Goha pénétré par l’humidité de l’heure eut un tressaillement, puis il bâilla et s’étira. Le changement de son état d’âme ayant été brusque, il crut qu’il avait dormi et qu’il venait de se réveiller.

Il suivit enfin le pêcheur dans sa barque. Au cours de la traversée, ils échangèrent peu de paroles.

Goha pénétra dans la ville. Des quartiers solitaires, il passa aux quartiers populeux. Bientôt il longea les échoppes, les maisons, les mosquées connues depuis l’enfance, il vit surgir de tous côtés des visages indifférents ou hostiles. Il en éprouva de la déception et du malaise. Au coin d’une rue, des ouvriers, assis en rond par terre, l’interpellèrent.

— Viens nous dire si ce qu’il nous raconte est vrai, s’écria l’un.
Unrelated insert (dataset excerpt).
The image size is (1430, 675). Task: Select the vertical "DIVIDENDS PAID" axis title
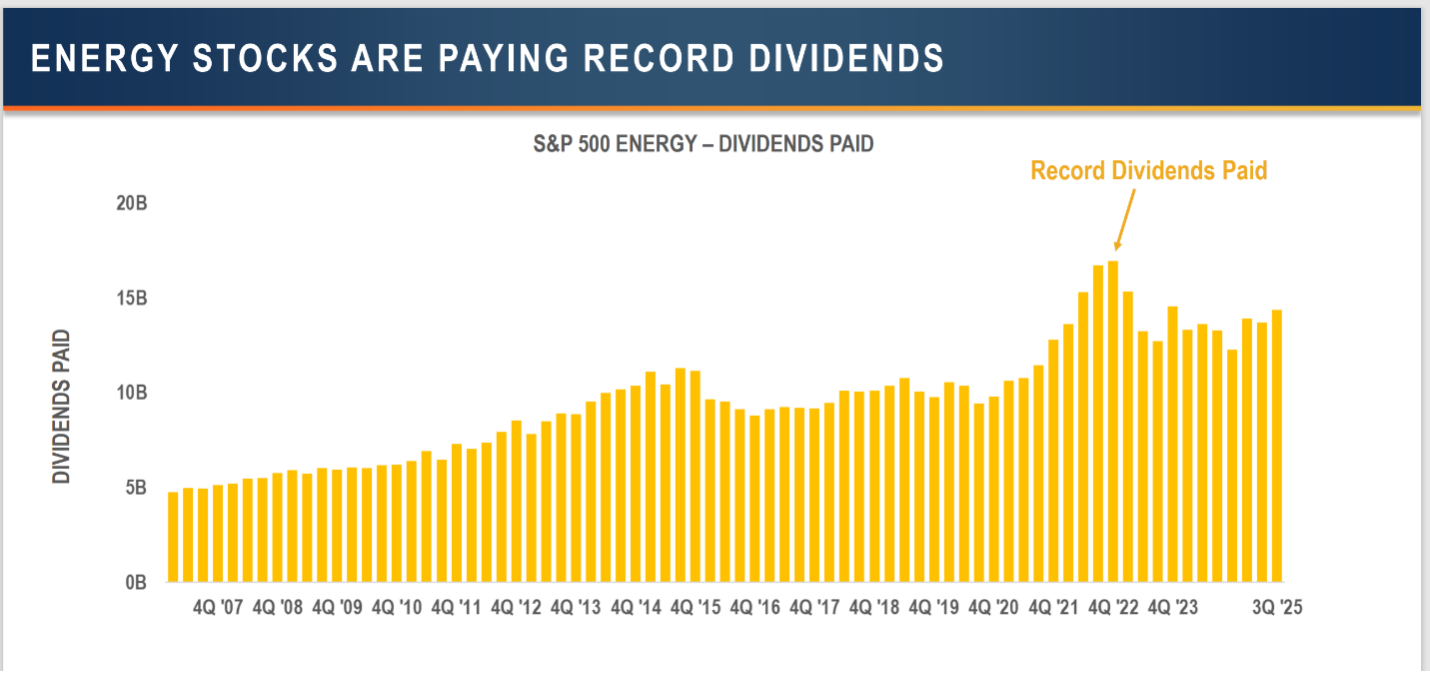click(63, 406)
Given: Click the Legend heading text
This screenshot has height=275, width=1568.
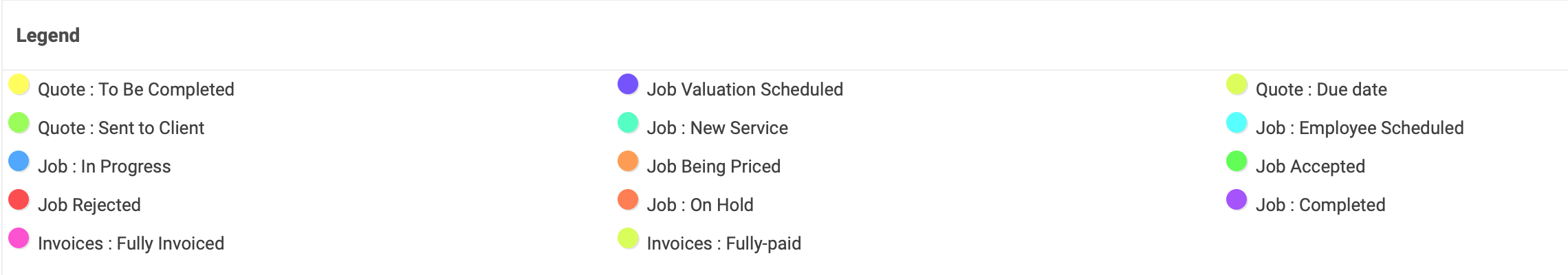Looking at the screenshot, I should (x=48, y=35).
Ambar, le maçon, qui était ainsi mis en cause, ajouta :

— Je leur raconte justement l’histoire de la casserole…

Mais Goha ne fit que les saluer de loin. Les ouvriers lui lancèrent des pierres, puis le cercle se resserra.

— Tu nous disais que la veille de Cham-el-Nassim Goha avait besoin d’une casserole…

— Il avait besoin d’une casserole, dit Ambar, et il alla la demander à son voisin Abd-Allah.

— Abd-Allah ! Je le connais, interrompit l’un des ouvriers. Il fait le commerce des peaux de moutons.